Ring, D, Jupiter, JB, Sanders, RW, Mast, J, Simpson, NS. “Trans-Olecranon Fracture dislocation of the elbow”. J Orthop Trauma. vol. 11. 1997. pp. 545-50. (Complex fracture patterns were treated in 17 patients with good to excellent results in 15 patients and the authors concluded that this was due to the fact that stable, anatomic fixation was achieved. Two failures were revised from one third tubular to dynamic compression plates.)
Anderson, ML, Larson, AN, Merten, SM, Steinmann, SP. “Congruent elbow plate fixation of olecranon fractures”. J Orthop Trauma. vol. 21. 2007. pp. 386-93.5. (Of 32 patients treated with a plate, five required hardware removal with good to excellent outcomes seen in 92% at 2 year follow-up. The average arc of motion was 120 degrees.)

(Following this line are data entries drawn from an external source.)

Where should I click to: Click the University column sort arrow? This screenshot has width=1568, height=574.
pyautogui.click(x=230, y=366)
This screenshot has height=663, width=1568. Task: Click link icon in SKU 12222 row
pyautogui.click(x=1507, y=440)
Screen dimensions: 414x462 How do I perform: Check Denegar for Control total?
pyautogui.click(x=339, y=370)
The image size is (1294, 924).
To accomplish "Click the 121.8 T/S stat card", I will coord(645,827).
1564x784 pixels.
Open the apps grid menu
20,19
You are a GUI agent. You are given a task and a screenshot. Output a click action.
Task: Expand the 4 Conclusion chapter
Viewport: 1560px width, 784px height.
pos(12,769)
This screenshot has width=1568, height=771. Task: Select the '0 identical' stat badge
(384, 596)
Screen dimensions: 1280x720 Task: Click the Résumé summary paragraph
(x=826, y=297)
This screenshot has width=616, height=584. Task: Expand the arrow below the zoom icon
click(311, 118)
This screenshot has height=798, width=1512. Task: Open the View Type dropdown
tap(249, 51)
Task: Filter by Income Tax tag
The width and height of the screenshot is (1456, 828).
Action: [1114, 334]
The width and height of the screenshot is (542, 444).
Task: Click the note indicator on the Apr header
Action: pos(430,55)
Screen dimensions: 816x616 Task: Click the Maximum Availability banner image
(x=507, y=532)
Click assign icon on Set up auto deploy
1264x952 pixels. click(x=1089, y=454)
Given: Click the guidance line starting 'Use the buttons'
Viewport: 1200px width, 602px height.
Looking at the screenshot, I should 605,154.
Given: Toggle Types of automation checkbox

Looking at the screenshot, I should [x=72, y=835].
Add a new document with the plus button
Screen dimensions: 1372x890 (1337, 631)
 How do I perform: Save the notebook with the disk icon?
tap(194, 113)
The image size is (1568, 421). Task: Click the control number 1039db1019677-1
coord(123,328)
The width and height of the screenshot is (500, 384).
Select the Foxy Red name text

Strauss, EJ, Tejwani, NC, Preston, CF, Egol, KA. “The posterior Monteggia lesion with associated ulnohumeral instability”. J Bone Joint Surg Br. vol. 88. 2006. pp. 84-9. (Twenty-three patients were reviewed and worse results were seen in the sub group with associated elbow dislocations.)
Olecranon and proximal ulna fractures span a wide spectrum of injuries and require treatment for repair and early range of motion. Most of these are intra-articular injuries and an anatomic reduction is important. Evaluation of associated injuries including those to the radial head and coronoid and addressing them at the same time will minimize the common complications of elbow and forearm stiffness.